Thursday, August 13, 2009

Your Mother has posted a comment.

My mother has a facebook. In fact, so does my grandfather.

This fact used to annoy me greatly - is NOTHING sacred?!

I spent over a month on heightened alert, watching my profile like a hawk until I realized I could set my privacy settings to do the job for me - Now, Mum & Granddad are free to peruse my page without any danger of discovering my sarcastic status about only having rum in my fridge. (Which is a lie, there's orange juice in there too.)

It's every child's nightmare to have their parents enter into the digital age, but recently I've begun to realize the perks. My mother is famous for hour long phone conversations. and some days, those phone convo's are just what I need. But other days I don't need to hear a 15-minute ramble on what kind of bread she bought at the grocery store.

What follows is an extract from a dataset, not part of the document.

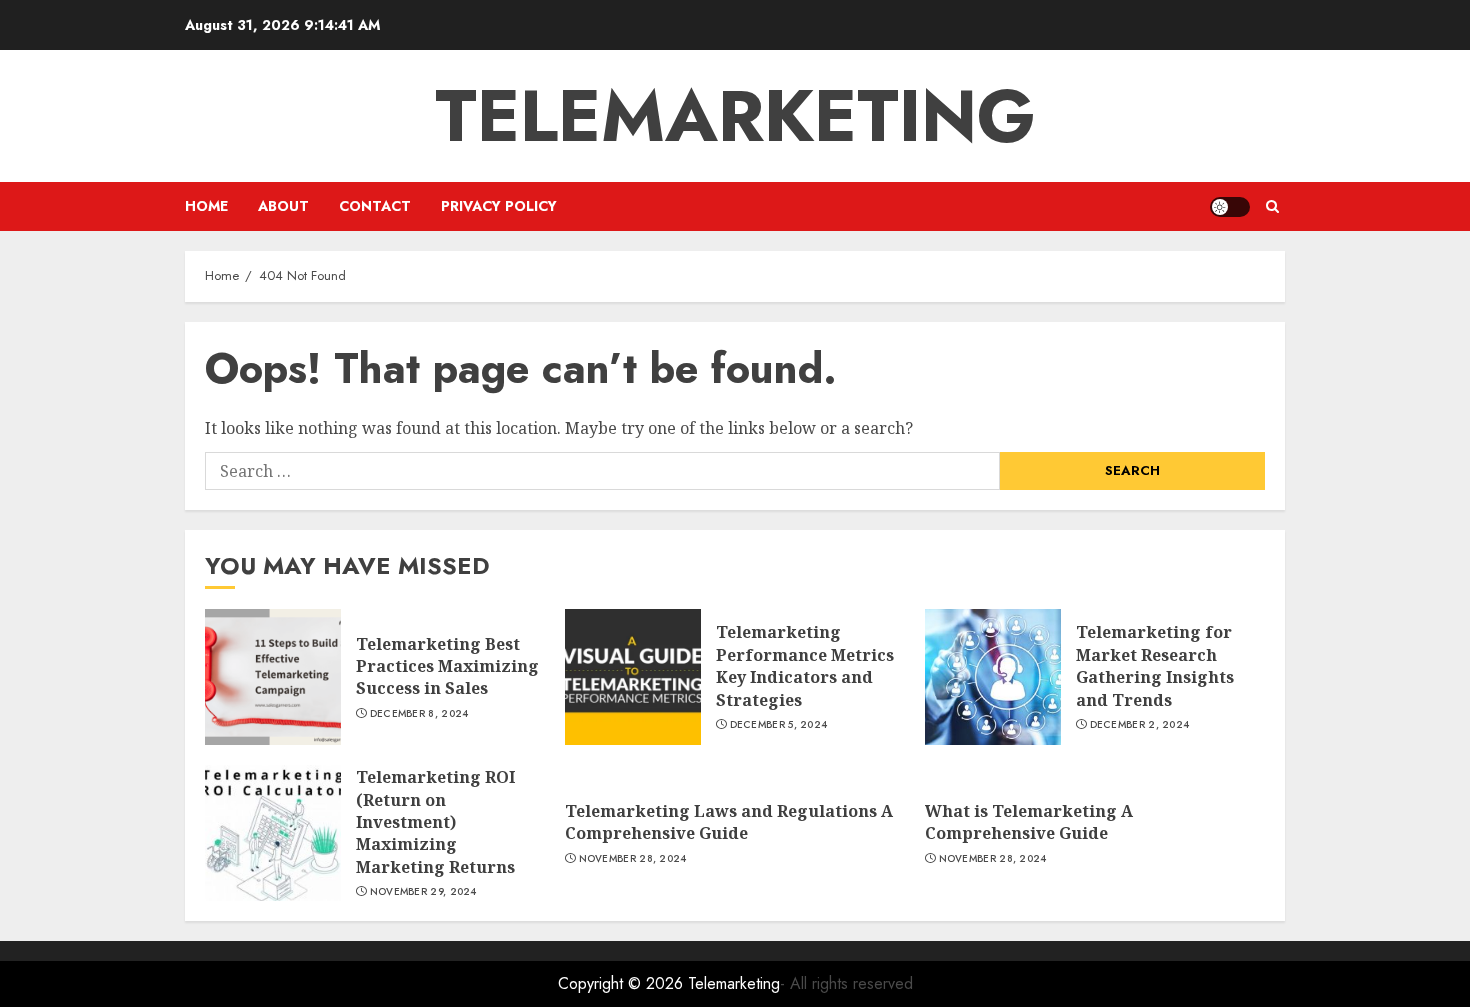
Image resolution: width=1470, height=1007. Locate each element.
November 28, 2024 (633, 859)
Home (206, 206)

And that's where facebook comes in. Even better - that's where AIM comes in. (Yep, remember that from Jr. High. Love it. Use it. Really.) Now, instead of countless phone calls throughout the day (including at all hours during work) Mum can hop on the computer to shoot me a quick facebook post, or a quick IM, and whats done is done.

Oh the wonders of the digital age.

What Retail Has Taught Me

The one thing that working in retail these past 3 months is patience.

I have learned patience in many different facets. Starting with customers. I know this is the obvious answer. Any job working with the public will lead you to the "customer" who is always right. I have asked a customer if they need help finding a size, they answer no, then proceed to tear apart the stack of shirts I just folded. That part irks me the most. I literally just offered to help but American consumers need help but won't ask for it. So I find myself offering help and rarely getting a response. It honestly makes my day when a customer actually asks for help. My job is much more joyous when I don't have to size pencil skirts every minute of my shift.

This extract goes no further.